ANGELO IKEDA, O Estado de S.Paulo

08 de fevereiro de 2014 | 02h05

Os preços futuros do algodão subiram mais de 1% ontem na Bolsa de Nova York, com a expectativa de que o Departamento de Agricultura dos Estados Unidos (USDA) reduza sua estimativa de estoques domésticos. O USDA divulga na segunda-feira seu relatório mensal de oferta e demanda e, segundo analistas, a projeção de estoques deve ser cortada para 607 mil toneladas, de 653 mil na previsão de janeiro. A oferta no país está apertada devido a uma safra pequena e às exportações, que continuam firmes. Para alguns especialistas, os EUA precisam racionar a oferta de forma mais agressiva para preservar esses estoques. O contrato com vencimento em março subiu 1,3%, a 87,47 centavos de dólar por libra-peso.

O suco de laranja avançou 1,2%, também sustentado pela expectativa quanto ao relatório do governo norte-americano. O mercado prevê um corte de 2 milhões de caixas na estimativa do USDA para a safra da Flórida. No mês passado, a previsão já tinha sido reduzida em 6 milhões de caixas, para 115 milhões, o menor volume em 24 anos. Os pomares do Estado vêm sofrendo com o greening, doença que provoca a queda prematura dos frutos.

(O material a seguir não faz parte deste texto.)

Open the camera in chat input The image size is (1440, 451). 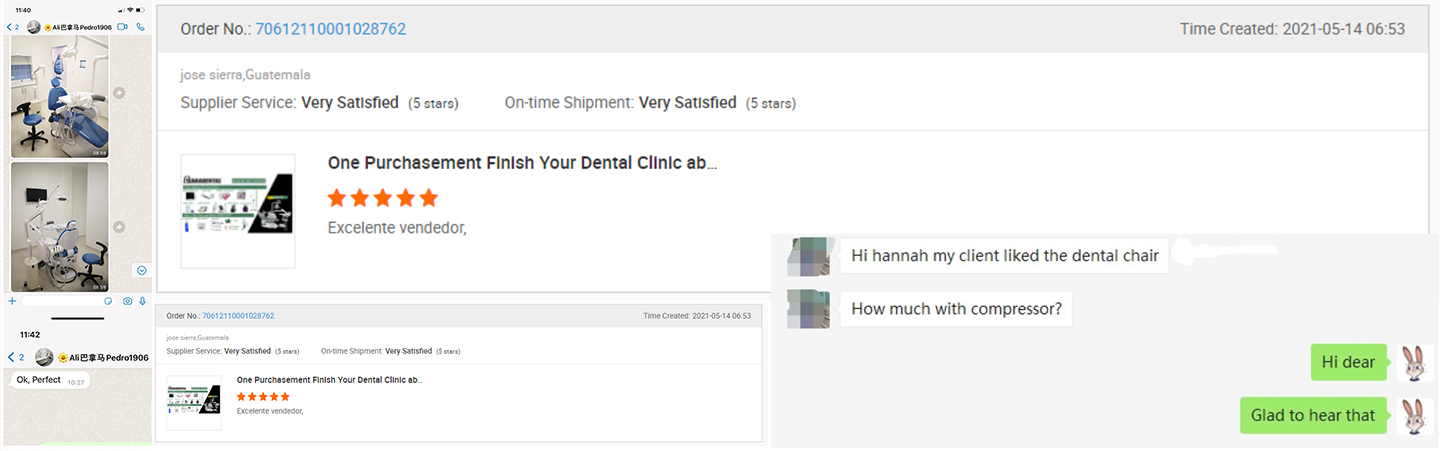pyautogui.click(x=127, y=301)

Na Bolsa de Chicago, a soja ganhou 0,4% e o milho, 0,3%, também influenciados pelo documento do USDA. No caso da soja, analistas esperam que a projeção para estoques domésticos seja cortada de 4,08 milhões, para 3,89 milhões de toneladas. Para os estoques de milho, a expectativa é de uma redução de 640 mil toneladas, para 40,79 milhões.